Matisse is such a famous artist, don't you wonder what it is that makes his work still so appealing years after they were painted? You might wonder why he painted what he did, who or what were his influences were, how he painted, why there were two or more paintings of the same subject and how they differ or remain the same. Or you might start out looking at these beautiful pictures and their vibrant patterns and colors; then you might want to know more and read the essays which accompany each series and address these issues.
This is a great show and the catalogue elucidates the premise of the exhibit beautifully.

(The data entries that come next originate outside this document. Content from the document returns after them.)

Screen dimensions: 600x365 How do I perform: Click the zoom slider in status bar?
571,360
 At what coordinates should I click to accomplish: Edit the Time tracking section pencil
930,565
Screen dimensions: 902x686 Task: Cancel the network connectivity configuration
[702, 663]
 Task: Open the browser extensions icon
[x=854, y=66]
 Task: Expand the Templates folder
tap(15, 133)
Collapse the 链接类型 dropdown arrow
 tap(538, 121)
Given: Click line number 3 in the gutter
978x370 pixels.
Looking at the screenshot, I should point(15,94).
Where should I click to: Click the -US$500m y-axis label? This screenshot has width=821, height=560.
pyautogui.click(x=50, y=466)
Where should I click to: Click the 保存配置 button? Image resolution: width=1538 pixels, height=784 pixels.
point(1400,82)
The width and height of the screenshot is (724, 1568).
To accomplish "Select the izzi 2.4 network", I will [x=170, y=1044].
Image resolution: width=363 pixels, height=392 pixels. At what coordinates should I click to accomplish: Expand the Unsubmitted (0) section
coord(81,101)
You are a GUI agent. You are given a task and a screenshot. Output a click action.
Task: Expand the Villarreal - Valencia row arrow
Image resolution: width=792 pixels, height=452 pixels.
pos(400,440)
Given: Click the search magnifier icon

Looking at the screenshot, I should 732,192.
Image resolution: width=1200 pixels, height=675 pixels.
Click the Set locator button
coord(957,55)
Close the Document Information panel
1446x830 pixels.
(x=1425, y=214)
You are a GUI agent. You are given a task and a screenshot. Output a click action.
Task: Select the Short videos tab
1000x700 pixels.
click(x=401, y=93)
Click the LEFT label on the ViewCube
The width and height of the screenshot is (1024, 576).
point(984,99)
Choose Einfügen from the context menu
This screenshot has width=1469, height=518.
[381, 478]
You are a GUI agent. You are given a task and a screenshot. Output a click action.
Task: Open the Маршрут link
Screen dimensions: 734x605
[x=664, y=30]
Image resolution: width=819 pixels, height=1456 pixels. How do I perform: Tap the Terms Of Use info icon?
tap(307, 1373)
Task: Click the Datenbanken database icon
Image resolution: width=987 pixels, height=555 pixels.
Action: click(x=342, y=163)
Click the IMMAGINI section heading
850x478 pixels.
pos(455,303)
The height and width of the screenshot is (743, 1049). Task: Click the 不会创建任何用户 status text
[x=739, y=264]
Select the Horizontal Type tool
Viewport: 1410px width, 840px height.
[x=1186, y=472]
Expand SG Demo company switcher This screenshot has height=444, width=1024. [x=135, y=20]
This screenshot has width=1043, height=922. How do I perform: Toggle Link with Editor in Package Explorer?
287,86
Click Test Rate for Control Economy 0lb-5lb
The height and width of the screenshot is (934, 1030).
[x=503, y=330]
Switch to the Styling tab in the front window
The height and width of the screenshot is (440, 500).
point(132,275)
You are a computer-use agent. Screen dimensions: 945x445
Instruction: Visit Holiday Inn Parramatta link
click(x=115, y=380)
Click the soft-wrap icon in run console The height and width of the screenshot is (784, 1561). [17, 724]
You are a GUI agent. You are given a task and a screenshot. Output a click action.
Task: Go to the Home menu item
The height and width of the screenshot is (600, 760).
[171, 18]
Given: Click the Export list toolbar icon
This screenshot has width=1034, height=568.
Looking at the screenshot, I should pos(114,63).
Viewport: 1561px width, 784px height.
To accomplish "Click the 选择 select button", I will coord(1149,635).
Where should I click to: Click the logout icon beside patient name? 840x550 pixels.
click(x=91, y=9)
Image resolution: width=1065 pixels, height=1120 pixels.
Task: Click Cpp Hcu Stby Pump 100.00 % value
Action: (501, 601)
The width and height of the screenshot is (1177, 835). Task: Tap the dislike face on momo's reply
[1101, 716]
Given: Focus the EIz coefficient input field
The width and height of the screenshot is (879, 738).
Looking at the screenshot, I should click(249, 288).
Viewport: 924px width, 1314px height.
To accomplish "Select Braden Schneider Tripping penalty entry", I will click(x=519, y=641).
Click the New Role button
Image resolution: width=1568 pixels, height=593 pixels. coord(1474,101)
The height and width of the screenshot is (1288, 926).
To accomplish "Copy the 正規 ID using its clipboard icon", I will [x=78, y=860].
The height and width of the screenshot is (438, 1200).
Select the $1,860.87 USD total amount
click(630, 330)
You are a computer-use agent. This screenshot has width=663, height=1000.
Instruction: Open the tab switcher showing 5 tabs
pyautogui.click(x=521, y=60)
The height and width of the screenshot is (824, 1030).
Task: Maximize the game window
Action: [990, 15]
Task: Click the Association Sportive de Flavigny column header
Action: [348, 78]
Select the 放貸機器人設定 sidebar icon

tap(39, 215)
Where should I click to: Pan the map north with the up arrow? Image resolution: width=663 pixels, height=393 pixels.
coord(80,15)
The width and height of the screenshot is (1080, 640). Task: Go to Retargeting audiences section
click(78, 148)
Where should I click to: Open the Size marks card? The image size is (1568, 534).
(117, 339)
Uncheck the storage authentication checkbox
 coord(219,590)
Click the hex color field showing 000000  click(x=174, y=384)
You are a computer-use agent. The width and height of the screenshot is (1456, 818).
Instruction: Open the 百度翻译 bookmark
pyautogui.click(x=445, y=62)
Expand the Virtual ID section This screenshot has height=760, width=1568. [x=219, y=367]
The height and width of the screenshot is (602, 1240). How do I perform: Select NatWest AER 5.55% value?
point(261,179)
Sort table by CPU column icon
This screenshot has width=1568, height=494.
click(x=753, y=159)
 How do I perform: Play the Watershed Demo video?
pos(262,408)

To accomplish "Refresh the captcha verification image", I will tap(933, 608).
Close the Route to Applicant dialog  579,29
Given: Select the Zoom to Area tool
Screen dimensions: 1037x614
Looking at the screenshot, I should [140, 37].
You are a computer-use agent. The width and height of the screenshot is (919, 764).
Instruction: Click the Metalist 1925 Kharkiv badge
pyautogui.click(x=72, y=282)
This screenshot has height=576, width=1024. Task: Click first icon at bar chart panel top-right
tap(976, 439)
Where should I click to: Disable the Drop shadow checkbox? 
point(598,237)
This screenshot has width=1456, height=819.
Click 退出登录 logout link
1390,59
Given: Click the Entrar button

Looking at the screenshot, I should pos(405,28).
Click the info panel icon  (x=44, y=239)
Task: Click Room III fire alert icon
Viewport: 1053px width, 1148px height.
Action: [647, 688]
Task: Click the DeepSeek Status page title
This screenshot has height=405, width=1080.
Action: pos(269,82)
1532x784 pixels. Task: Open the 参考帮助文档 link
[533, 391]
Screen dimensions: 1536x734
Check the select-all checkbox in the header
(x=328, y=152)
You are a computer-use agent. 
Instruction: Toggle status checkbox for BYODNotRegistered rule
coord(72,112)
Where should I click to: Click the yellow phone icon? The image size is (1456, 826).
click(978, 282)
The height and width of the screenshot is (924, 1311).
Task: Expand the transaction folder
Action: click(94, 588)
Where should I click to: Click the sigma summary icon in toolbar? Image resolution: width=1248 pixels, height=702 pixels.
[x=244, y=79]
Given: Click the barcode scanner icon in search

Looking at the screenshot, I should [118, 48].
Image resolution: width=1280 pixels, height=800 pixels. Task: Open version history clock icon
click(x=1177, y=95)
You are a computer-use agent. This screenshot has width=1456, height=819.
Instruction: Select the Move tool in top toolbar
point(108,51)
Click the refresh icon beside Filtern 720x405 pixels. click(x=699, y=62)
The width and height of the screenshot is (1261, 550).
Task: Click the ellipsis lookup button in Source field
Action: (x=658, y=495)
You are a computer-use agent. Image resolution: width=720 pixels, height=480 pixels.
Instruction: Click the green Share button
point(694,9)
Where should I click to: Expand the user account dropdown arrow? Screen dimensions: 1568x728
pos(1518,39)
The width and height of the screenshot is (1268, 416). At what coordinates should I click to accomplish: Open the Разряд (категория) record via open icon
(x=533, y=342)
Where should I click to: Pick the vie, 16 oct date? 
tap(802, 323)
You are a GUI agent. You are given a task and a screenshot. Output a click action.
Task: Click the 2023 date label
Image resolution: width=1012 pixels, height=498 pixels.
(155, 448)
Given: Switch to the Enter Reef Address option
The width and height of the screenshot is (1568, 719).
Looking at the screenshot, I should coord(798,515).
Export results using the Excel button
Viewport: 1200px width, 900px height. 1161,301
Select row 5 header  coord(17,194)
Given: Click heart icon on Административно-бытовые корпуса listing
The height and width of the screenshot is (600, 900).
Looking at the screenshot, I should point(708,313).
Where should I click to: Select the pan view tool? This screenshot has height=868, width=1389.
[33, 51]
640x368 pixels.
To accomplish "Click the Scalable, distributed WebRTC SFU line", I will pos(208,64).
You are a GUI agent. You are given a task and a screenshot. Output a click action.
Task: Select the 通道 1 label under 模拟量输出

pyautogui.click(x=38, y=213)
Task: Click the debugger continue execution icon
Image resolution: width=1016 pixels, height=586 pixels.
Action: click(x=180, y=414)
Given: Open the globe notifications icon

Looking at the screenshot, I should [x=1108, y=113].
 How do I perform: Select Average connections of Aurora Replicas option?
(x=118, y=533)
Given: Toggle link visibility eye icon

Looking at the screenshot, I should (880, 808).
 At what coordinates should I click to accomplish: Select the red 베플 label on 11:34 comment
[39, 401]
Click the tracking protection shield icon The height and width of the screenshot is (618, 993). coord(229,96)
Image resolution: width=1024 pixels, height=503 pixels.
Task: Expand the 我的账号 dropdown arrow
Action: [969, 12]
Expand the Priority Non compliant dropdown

Reproductions are excellent and the format is very manageable. Most monographs are
large and heavy, this is not.
On first impression the matt quality of the reproductions put me off. I then began to realize I was seeing too many slick and shiny art books and then began to appreciate the more true surface. Excellent reproductions and text about a specific aspect of Matisse's art. Be aware it is not a general survey.
Lahorns Gods
Missing illustrated catalogue raisonne. The catalogue is filled with very short essays but the image quality is just average. The exhibition is wonderful. The catalogue does not reflect this.